=== Record extracts ===

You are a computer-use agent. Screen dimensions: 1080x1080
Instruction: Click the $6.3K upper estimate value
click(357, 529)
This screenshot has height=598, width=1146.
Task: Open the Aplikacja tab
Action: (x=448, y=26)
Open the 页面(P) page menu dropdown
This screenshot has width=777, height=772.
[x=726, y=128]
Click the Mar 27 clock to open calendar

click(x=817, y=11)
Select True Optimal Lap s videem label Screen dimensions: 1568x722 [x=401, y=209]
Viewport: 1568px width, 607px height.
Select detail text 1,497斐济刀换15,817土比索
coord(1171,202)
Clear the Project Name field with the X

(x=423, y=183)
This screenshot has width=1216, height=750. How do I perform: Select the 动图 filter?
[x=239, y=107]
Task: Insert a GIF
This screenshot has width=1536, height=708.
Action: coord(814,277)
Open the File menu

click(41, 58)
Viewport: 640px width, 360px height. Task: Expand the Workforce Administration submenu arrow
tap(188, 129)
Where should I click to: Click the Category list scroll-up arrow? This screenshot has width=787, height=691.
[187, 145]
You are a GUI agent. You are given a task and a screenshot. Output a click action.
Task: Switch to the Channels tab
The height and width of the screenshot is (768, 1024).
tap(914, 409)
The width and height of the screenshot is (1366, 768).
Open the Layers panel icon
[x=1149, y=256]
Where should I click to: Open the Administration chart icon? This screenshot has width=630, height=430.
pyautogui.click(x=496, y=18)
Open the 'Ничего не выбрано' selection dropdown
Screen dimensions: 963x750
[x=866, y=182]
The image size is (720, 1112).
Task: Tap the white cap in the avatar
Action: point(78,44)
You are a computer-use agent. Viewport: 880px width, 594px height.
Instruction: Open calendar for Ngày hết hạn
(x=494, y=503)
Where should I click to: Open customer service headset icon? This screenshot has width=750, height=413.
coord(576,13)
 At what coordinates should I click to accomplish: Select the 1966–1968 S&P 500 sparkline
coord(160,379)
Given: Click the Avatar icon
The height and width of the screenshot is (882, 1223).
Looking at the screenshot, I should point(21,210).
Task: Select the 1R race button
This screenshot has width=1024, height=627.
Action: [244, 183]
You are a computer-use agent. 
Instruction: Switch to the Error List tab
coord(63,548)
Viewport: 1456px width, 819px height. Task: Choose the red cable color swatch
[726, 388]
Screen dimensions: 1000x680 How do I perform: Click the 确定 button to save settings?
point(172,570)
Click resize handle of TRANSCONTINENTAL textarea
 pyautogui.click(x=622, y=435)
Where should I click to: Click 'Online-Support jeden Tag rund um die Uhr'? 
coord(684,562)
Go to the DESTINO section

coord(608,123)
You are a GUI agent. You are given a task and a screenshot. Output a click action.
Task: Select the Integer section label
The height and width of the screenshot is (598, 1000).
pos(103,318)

===

Requirement: Restate the data above exactly, keeping each word as it stands.

Your response:
You are a computer-use agent. Screen dimensions: 1080x1080
Instruction: Click the $6.3K upper estimate value
click(357, 529)
This screenshot has height=598, width=1146.
Task: Open the Aplikacja tab
Action: (x=448, y=26)
Open the 页面(P) page menu dropdown
This screenshot has width=777, height=772.
[x=726, y=128]
Click the Mar 27 clock to open calendar

click(x=817, y=11)
Select True Optimal Lap s videem label Screen dimensions: 1568x722 [x=401, y=209]
Viewport: 1568px width, 607px height.
Select detail text 1,497斐济刀换15,817土比索
coord(1171,202)
Clear the Project Name field with the X

(x=423, y=183)
This screenshot has width=1216, height=750. How do I perform: Select the 动图 filter?
[x=239, y=107]
Task: Insert a GIF
This screenshot has width=1536, height=708.
Action: coord(814,277)
Open the File menu

click(41, 58)
Viewport: 640px width, 360px height. Task: Expand the Workforce Administration submenu arrow
tap(188, 129)
Where should I click to: Click the Category list scroll-up arrow? This screenshot has width=787, height=691.
[187, 145]
You are a GUI agent. You are given a task and a screenshot. Output a click action.
Task: Switch to the Channels tab
The height and width of the screenshot is (768, 1024).
tap(914, 409)
The width and height of the screenshot is (1366, 768).
Open the Layers panel icon
[x=1149, y=256]
Where should I click to: Open the Administration chart icon? This screenshot has width=630, height=430.
pyautogui.click(x=496, y=18)
Open the 'Ничего не выбрано' selection dropdown
Screen dimensions: 963x750
[x=866, y=182]
The image size is (720, 1112).
Task: Tap the white cap in the avatar
Action: point(78,44)
You are a computer-use agent. Viewport: 880px width, 594px height.
Instruction: Open calendar for Ngày hết hạn
(x=494, y=503)
Where should I click to: Open customer service headset icon? This screenshot has width=750, height=413.
coord(576,13)
 At what coordinates should I click to accomplish: Select the 1966–1968 S&P 500 sparkline
coord(160,379)
Given: Click the Avatar icon
The height and width of the screenshot is (882, 1223).
Looking at the screenshot, I should point(21,210).
Task: Select the 1R race button
This screenshot has width=1024, height=627.
Action: [244, 183]
You are a computer-use agent. 
Instruction: Switch to the Error List tab
coord(63,548)
Viewport: 1456px width, 819px height. Task: Choose the red cable color swatch
[726, 388]
Screen dimensions: 1000x680 How do I perform: Click the 确定 button to save settings?
point(172,570)
Click resize handle of TRANSCONTINENTAL textarea
 pyautogui.click(x=622, y=435)
Where should I click to: Click 'Online-Support jeden Tag rund um die Uhr'? 
coord(684,562)
Go to the DESTINO section

coord(608,123)
You are a GUI agent. You are given a task and a screenshot. Output a click action.
Task: Select the Integer section label
The height and width of the screenshot is (598, 1000).
pos(103,318)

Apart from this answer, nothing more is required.